7. The method of testing a vibratory hammer head testing device for a pile driver according to claim 6, wherein the test section is a pile clamping section (1023), the method of testing a vibratory hammer head testing device for a pile driver including an idle running-in test, the steps comprising:

the vibration part (1022) is fixedly connected with the pile clamping part (1023);

the motor (31) works, the vibration part (1022) works for n periods T, each period T realizes that the vibration part (1022) sequentially starts acceleration T1, smooth running T2 and stops deceleration T3, and the shutdown time of the motor (31) between two adjacent periods T is T4.
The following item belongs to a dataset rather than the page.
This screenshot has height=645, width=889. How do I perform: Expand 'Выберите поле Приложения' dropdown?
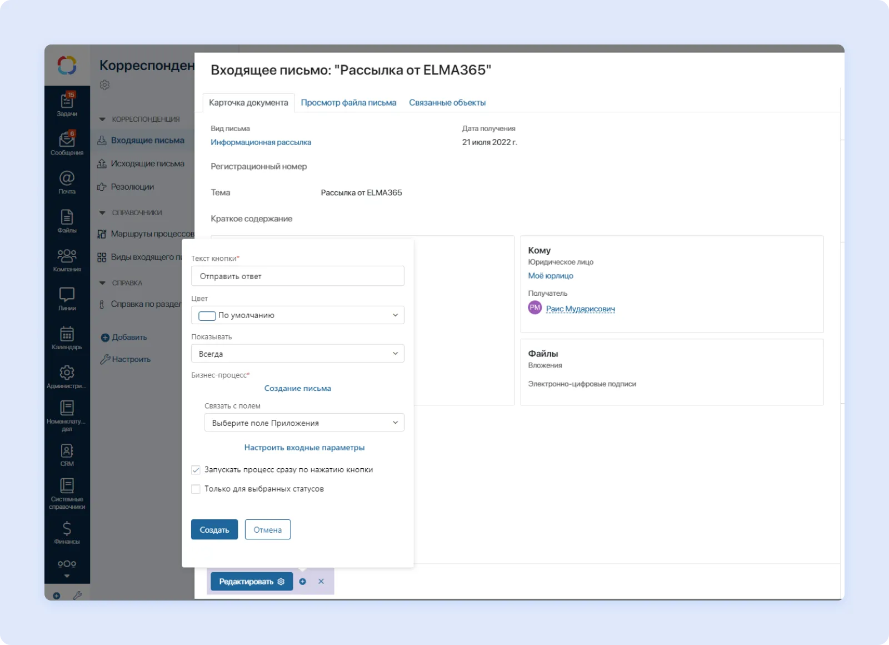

8. The method of testing a vibratory hammer head testing device for a pile driver according to claim 6, wherein the test section is an equivalent load weight (4), the method of testing a vibratory hammer head testing device for a pile driver comprising a load break-in test, the steps comprising:

setting the weight of the pile as F1, the dynamic friction force of the pile when vibrating soil is liquefied as F2, and the weight of the pile clamping part (1023) as F3;

manufacturing the equivalent load balancing weight (4), wherein the mass m=F1+F2+F3 of the equivalent load balancing weight (4);

fixedly arranging the equivalent load balancing weight (4) on the vibration part (1022);

9. The method of testing a vibratory hammer head testing device of a pile driver according to claim 6, wherein the test sections are a pile clamping section (1023) and a test pile (200), the method of testing a vibratory hammer head testing device of a pile driver comprising a reliability test, the steps comprising:

driving the test pile (200) into a soil layer with a preset depth, and clamping the test pile (200) by the pile clamping part (1023);

the motor (31) works, the vibration part (1022) works for n periods T, each period T realizes that the vibration part (1022) sequentially starts acceleration T1, smooth running T2 and stops deceleration T3, the shutdown time of the motor (31) between two adjacent periods T is T4, and the vibration hammer reliability test is total time h;

counting the time for each related action in one working cycle period during piling working: pile pick up t1, pile hoist t2, pile opposite t3 and pile drive t4;

calculating equivalent reliability life of vibratory hammer。

10. Test method of a pile driver vibratory hammer head testing device according to any one of claims 7-9, characterized in that during said period T the vibration frequency of said vibratory portion (1022) is adjusted by adjusting the rotational speed n of said motor (31) and the displacement Vp of the hydraulic pump (34).